[SELECTION start]

This past week’s meeting reinforced this observation.

Among important issues before council this past Tuesday: To allow the horse carriage companies to make up time lost when operations were closed down during the Blue Angels’ performance.

The horse carriage issue was complex and it can be argued that no ordinance would have been before council if the mayor had his way early in the issue.

As we’ve said before, we welcome the independence of council. And we also welcome the seemingly greater willingness of the administration to listen the citizens’ comments. But having said that, we suspect some decisions have been shaped not by the facts, but the desire to give the mayor a “bloody nose.”

Scoring off the mayor who has held council in thrall for many years may seem a fun sport. But it does not make for good government. Issues should be judged in good faith and on the facts.

On the horse carriage issue, viewers may recall that the Traffic and Transportation Committee voted the week before the Blue Angels’ performance to allow the carriage companies to make “passenger-free tours” during the practice flights of the Blue Angels on the Thursday before the weekend show.

If there were no incidents, the carriage companies would be allowed to operate during the hours of the show over the weekend. The mayor, as a member of the committee (which consists of the mayor and four council members) opposed this and wanted no tours during the performance.

At the subsequent council meeting, Riley sought approval to request the committee to change its decision. He cited the risk of horses being spooked by the noise of the aircraft and the possibility of injuries, and the liability of the city should there be injuries.

[SELECTION end]
[INFORMATION PROVIDED start]

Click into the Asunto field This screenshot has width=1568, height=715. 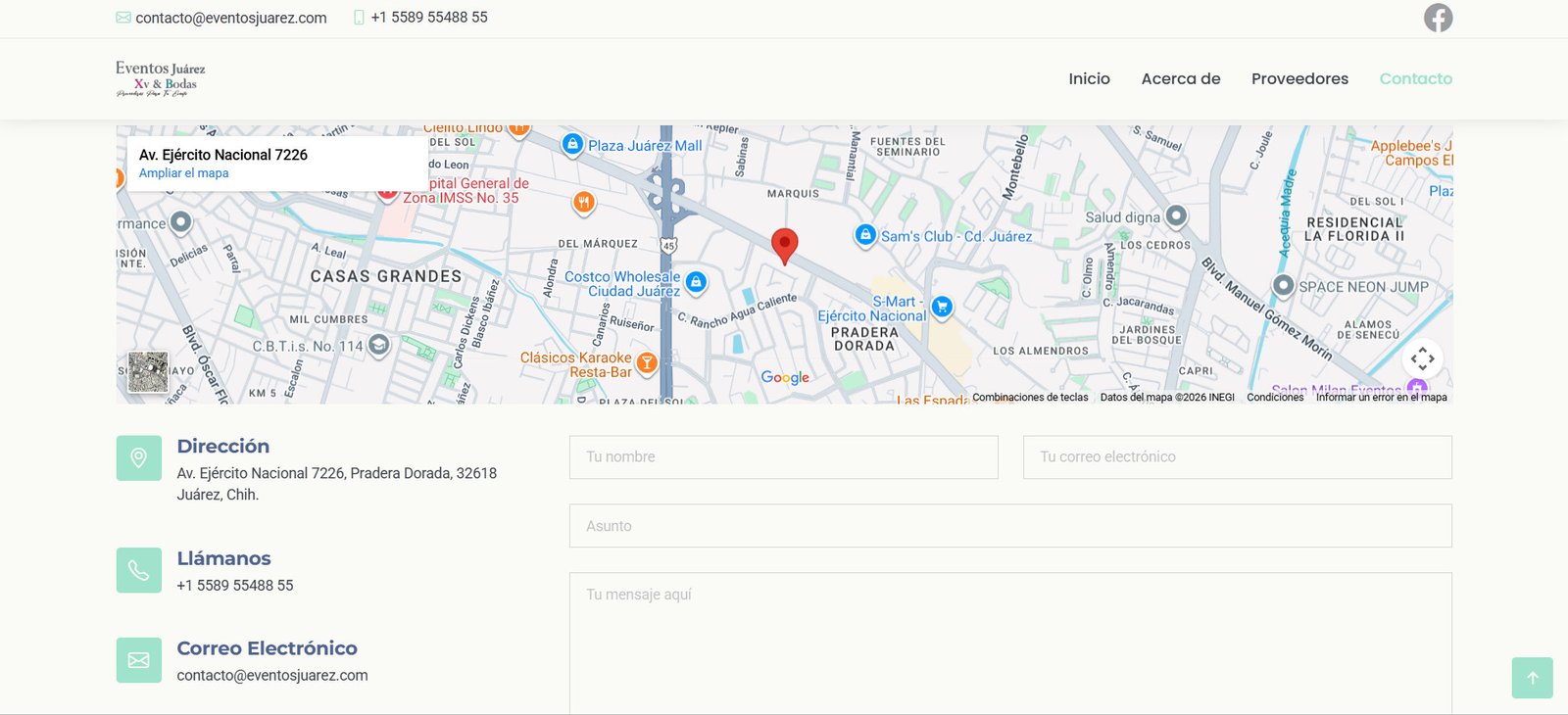(1009, 526)
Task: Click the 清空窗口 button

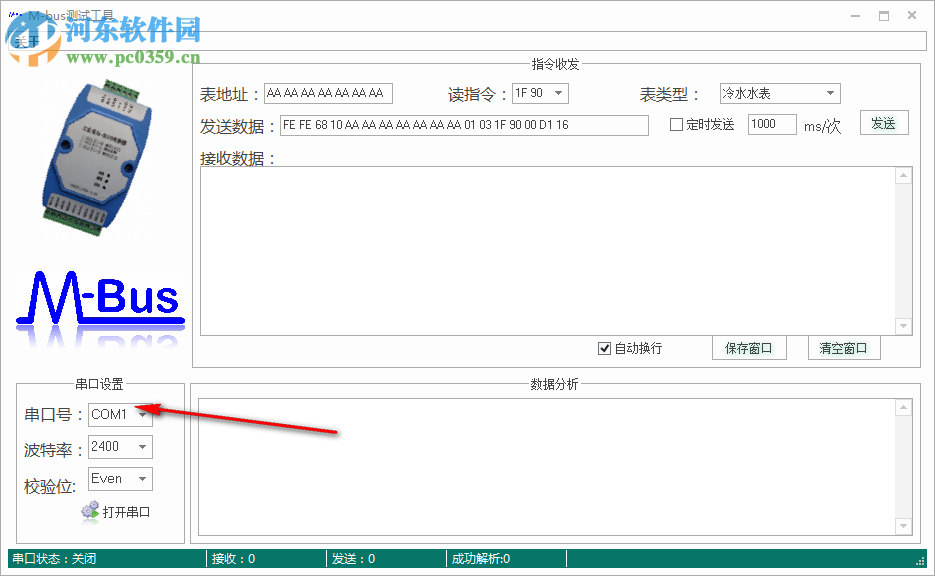Action: pyautogui.click(x=845, y=348)
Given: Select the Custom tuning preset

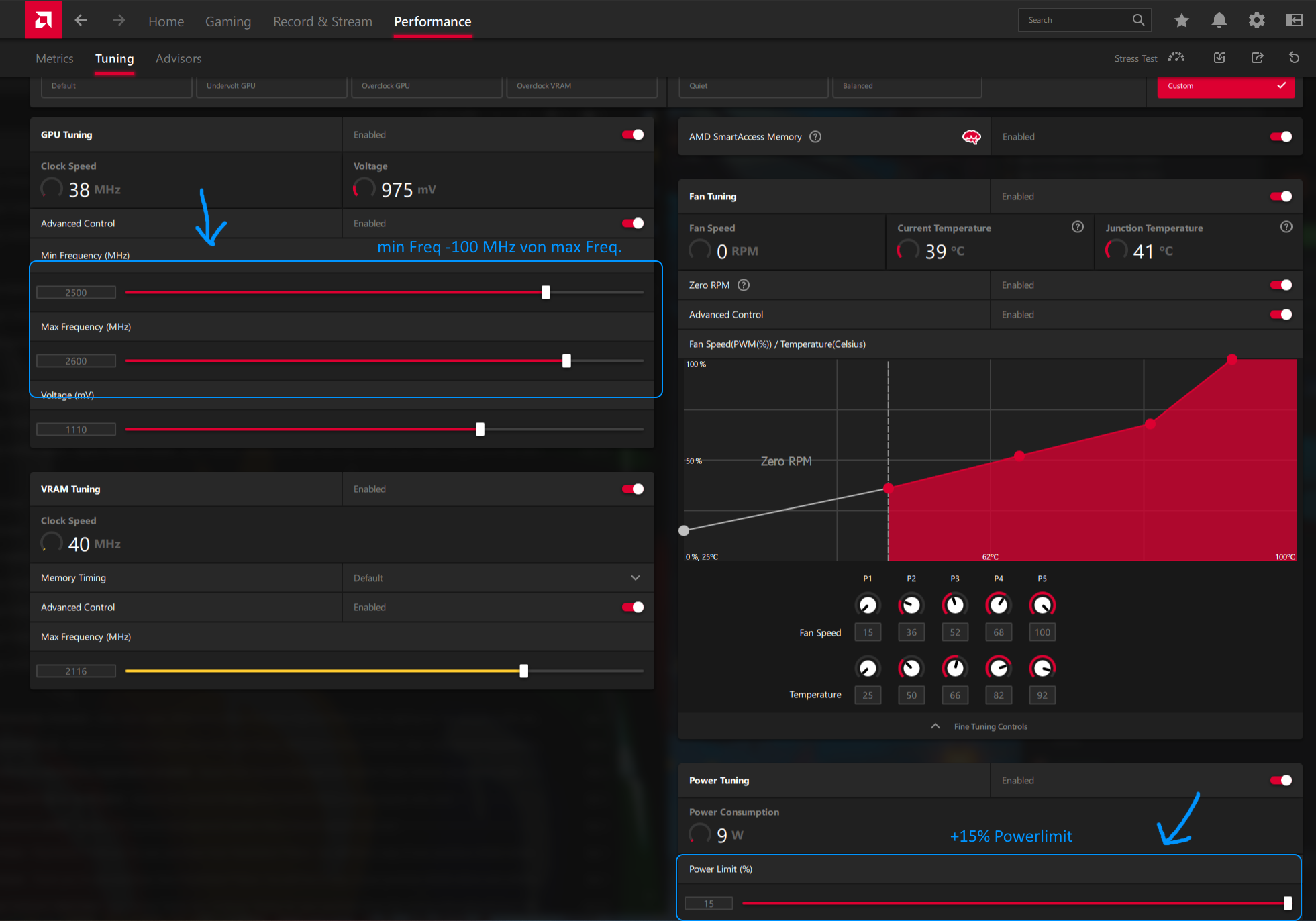Looking at the screenshot, I should (x=1225, y=86).
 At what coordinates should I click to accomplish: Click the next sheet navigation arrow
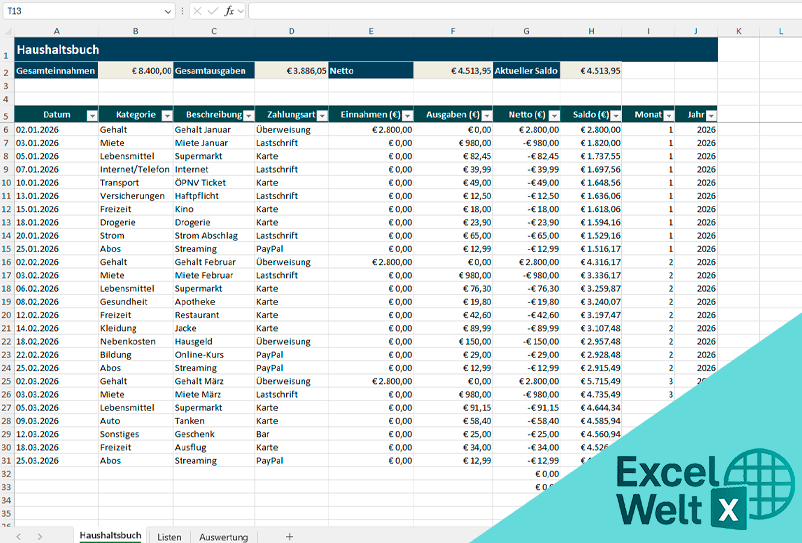(39, 537)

[INFORMATION PROVIDED end]

__EXERCISE INSTRUCTIONS__:
1. In the horse carriage text, list every concern Riley cited when he sought to have the committee change its decision.
2. Using the horse carriage text, answer each question briefly:
(a) On what day of the week did this past week's council meeting take place?
(b) How many council members sit on the Traffic and Transportation Committee alongside the mayor?
(c) On what day were the Blue Angels' practice flights held?
3. Print the passage of the horse carriage text starting at "On the horse" and ending at "there be injuries.".
The records come from a separate source and have no connection to the text.

__RESULTS OF THE TASKS__:
1.
- The risk of horses being spooked by the noise of the aircraft
- The possibility of injuries
- The liability of the city should there be injuries

2.
(a) Tuesday
(b) Four
(c) The Thursday before the weekend show

3.
On the horse carriage issue, viewers may recall that the Traffic and Transportation Committee voted the week before the Blue Angels’ performance to allow the carriage companies to make “passenger-free tours” during the practice flights of the Blue Angels on the Thursday before the weekend show.

If there were no incidents, the carriage companies would be allowed to operate during the hours of the show over the weekend. The mayor, as a member of the committee (which consists of the mayor and four council members) opposed this and wanted no tours during the performance.

At the subsequent council meeting, Riley sought approval to request the committee to change its decision. He cited the risk of horses being spooked by the noise of the aircraft and the possibility of injuries, and the liability of the city should there be injuries.